A strategy to retrofit up to 350 council buildings and implement other measures to reduce greenhouse gas emissions across the city is expected to be approved next week.
The Climate Change Action Plan 2020-25 sets out measures Manchester City Council will take to halve the carbon emissions from its buildings, energy use and transport from around 30,000 tonnes a year in 2019/20 to 15,000 tonnes a year in 2024/25.
Among the plans are to retrofit “as many as possible” of the 350 buildings in the council’s estate to improve energy efficiency – although the report does not specify which buildings these may be.
The first phase of retrofitting is intended to save 1,800 tonnes of carbon emissions per year, with the second phase cutting a further 3,000 tonnes.
The council also proposes a large-scale clean energy generation scheme involving the use of solar panels and wind turbines on council land and buildings, or sites in third party ownership.
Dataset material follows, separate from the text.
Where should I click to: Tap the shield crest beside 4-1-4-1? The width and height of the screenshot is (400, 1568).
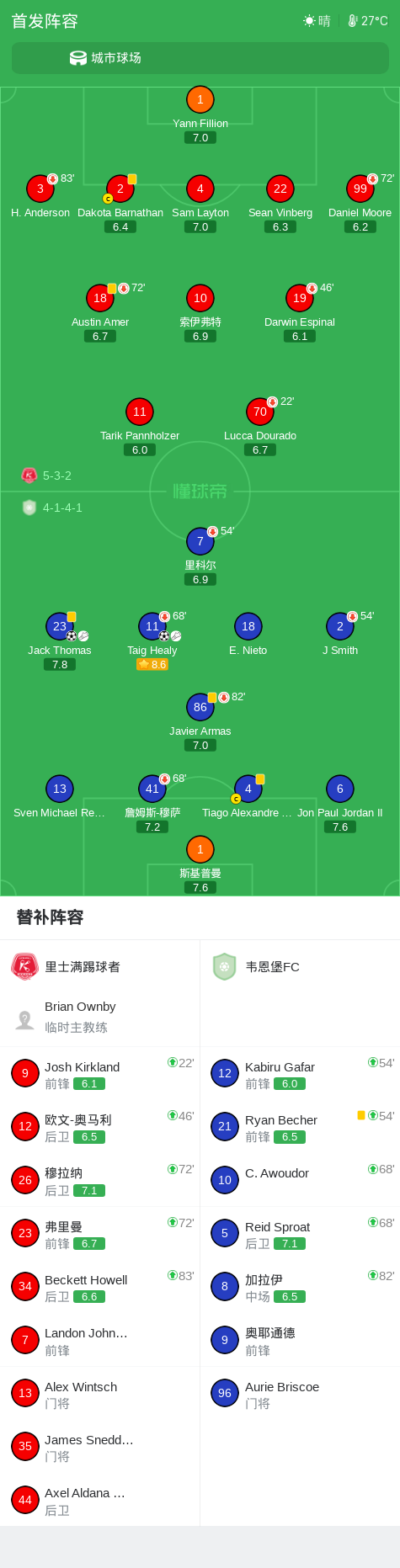29,508
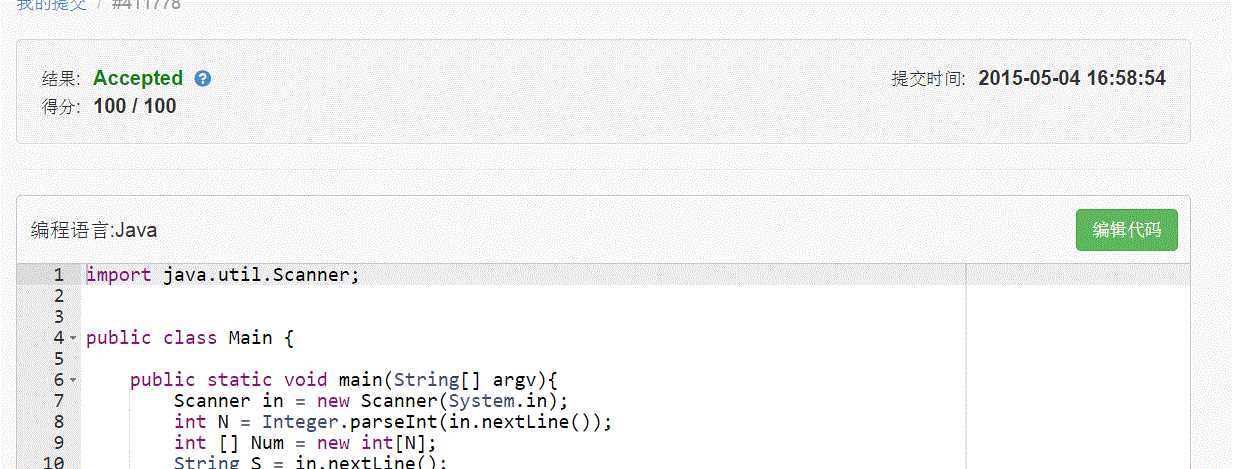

A detailed feasibility study for this is to be prepared later this year, it said in a statement.
Meanwhile, the completion of the Civic Quarter Network underground heating system, connecting to the refurbishment of the Town Hall underway, as well as the Art Gallery and Central Library buildings, is expected to reduce carbon emissions by a further 1,600 tonnes per year, the city council said.
Other measures include a £10m upgrade of the refuse collection fleet, including replacing ageing diesel-run trucks with 27 energy-efficient electric vehicles, and installing low-energy LED street lighting.
The plan will be discussed at this week’s neighbourhoods and environment scrutiny committee, and has been recommended for approval by councillors at another meeting on Wednesday 11 March.
The plan is intended to sit alongside a citywide Climate Change Framework, which sets out how Manchester can become a ‘zero-carbon’ city by 2038. Manchester City Council’s definition of zero carbon is based on the Tyndall Centre for Climate Research definition, meaning at least a 95 per cent reduction from 2018/19 levels.
Councillor Angeliki Stogia, executive member for environment, said: “The next five years are going to be absolutely crucial. To achieve the ambitious goal of Manchester becoming zero carbon by 2038 we are going to have to make rapid and radical progress.”
Simon Clouston, technical director of sustainability and energy at engineering firm WSP, told a meeting of the economy scrutiny committee in November that existing buildings account for between 50-75% of Greater Manchester’s total carbon footprint.
As well as retrofitting council buildings, he noted that up to 60,000 residential and commercial buildings in Greater Manchester need retrofitting every year for the city to reach its zero-carbon target.